### AIM OF THE TASK
Copy out the lines of the records below, and only those lines, from the one with "This screenshot has width=980, height=701." through the one with "Uncheck Install Skype", exactly as they appear.

### SUPPLIED DATA

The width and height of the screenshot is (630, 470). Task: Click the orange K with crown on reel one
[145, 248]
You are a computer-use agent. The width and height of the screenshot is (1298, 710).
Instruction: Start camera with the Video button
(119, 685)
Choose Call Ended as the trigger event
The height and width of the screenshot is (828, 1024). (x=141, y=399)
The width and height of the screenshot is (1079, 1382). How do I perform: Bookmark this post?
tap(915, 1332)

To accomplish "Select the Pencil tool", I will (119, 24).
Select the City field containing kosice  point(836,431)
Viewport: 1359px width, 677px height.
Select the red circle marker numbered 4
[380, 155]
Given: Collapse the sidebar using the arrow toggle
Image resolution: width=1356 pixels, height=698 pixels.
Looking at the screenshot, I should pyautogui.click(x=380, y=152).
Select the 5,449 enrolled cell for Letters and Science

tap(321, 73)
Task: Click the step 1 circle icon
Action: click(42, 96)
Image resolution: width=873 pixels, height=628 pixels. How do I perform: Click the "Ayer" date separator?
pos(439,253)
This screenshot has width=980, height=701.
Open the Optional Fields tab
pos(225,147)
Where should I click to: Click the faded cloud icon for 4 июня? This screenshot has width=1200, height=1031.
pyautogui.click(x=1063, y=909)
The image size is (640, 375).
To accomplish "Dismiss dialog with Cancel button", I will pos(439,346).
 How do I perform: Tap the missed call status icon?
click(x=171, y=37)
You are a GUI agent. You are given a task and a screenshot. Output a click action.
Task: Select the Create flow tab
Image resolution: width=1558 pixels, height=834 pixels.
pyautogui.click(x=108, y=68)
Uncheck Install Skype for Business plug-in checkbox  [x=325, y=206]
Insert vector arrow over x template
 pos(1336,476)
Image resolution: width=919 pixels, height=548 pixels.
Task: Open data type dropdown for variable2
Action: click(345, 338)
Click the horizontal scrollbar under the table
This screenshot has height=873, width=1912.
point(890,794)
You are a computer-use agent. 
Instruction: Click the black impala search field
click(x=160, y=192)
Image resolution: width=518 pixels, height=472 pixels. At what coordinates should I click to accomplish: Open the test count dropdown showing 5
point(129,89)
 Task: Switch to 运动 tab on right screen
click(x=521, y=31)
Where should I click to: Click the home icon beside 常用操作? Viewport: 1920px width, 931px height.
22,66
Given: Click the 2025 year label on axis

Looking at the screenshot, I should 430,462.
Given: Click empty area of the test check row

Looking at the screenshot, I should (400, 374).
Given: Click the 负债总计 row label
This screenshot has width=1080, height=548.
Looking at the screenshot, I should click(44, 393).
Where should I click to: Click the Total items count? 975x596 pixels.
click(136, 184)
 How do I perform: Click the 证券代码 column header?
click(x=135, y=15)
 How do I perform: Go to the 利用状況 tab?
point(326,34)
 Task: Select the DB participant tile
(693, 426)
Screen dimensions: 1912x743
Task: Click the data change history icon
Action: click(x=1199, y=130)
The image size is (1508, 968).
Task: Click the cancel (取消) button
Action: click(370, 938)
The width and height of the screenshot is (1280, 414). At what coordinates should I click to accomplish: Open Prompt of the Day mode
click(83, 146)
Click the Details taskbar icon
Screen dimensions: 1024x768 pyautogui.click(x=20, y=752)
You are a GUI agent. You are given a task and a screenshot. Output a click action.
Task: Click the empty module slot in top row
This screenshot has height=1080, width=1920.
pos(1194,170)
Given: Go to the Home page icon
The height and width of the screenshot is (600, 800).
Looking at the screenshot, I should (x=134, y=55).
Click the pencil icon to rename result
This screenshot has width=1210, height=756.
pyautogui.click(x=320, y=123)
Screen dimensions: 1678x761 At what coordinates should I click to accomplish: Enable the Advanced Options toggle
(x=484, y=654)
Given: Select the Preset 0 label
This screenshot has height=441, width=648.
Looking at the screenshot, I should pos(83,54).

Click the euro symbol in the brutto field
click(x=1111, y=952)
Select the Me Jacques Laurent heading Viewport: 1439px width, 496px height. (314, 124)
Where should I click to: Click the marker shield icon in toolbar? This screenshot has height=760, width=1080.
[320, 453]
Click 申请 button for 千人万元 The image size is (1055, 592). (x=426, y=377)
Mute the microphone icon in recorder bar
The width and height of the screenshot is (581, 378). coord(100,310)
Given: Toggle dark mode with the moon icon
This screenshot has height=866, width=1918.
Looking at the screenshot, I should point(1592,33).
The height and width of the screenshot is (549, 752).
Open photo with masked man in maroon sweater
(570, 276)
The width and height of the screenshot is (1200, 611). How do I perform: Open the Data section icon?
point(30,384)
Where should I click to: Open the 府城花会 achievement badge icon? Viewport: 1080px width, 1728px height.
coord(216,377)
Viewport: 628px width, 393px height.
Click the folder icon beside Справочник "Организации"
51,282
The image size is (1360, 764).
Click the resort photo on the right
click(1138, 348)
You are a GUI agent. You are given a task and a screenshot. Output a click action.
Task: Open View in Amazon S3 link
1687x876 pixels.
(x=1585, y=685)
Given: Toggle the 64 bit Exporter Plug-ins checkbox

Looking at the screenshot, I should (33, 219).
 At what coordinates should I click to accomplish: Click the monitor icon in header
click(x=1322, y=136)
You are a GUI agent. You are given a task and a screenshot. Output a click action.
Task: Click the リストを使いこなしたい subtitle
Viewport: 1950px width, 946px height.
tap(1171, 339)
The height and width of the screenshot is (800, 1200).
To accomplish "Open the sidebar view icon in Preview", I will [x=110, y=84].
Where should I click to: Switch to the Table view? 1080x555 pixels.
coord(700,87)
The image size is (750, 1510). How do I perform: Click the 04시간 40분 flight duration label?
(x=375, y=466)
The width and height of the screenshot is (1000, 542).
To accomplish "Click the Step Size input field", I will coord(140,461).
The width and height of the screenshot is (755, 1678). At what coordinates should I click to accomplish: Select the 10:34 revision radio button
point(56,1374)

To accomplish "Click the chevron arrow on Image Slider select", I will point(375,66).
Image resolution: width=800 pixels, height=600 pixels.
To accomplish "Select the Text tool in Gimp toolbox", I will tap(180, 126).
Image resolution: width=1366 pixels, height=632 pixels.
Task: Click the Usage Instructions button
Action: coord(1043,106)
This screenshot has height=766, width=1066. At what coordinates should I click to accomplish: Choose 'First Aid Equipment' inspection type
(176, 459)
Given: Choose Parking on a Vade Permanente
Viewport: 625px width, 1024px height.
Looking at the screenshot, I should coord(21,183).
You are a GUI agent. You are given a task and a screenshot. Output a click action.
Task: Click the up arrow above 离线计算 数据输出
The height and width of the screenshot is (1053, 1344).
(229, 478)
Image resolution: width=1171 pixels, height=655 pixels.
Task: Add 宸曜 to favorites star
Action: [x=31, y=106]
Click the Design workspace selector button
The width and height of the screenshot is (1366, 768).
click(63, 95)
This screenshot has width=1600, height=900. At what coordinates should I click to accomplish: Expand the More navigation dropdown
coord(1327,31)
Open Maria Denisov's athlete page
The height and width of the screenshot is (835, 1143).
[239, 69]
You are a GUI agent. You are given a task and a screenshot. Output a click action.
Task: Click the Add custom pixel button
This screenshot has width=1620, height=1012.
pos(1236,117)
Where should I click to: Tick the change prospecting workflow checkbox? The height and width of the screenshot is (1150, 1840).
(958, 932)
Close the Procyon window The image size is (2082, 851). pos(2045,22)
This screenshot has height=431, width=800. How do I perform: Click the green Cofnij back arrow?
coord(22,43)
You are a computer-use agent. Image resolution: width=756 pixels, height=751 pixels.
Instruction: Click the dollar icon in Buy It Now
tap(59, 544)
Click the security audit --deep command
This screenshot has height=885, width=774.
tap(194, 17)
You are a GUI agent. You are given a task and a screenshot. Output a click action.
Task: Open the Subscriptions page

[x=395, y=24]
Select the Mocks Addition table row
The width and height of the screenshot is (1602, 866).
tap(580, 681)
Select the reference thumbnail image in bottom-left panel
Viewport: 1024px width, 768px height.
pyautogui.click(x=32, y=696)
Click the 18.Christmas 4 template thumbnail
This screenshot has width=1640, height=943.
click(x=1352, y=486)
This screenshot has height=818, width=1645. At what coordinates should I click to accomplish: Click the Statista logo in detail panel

### ANSWER TO THIS PROBLEM
This screenshot has width=980, height=701.
Open the Optional Fields tab
pos(225,147)
Where should I click to: Click the faded cloud icon for 4 июня? This screenshot has width=1200, height=1031.
pyautogui.click(x=1063, y=909)
The image size is (640, 375).
To accomplish "Dismiss dialog with Cancel button", I will pos(439,346).
 How do I perform: Tap the missed call status icon?
click(x=171, y=37)
You are a GUI agent. You are given a task and a screenshot. Output a click action.
Task: Select the Create flow tab
Image resolution: width=1558 pixels, height=834 pixels.
pyautogui.click(x=108, y=68)
Uncheck Install Skype for Business plug-in checkbox  [x=325, y=206]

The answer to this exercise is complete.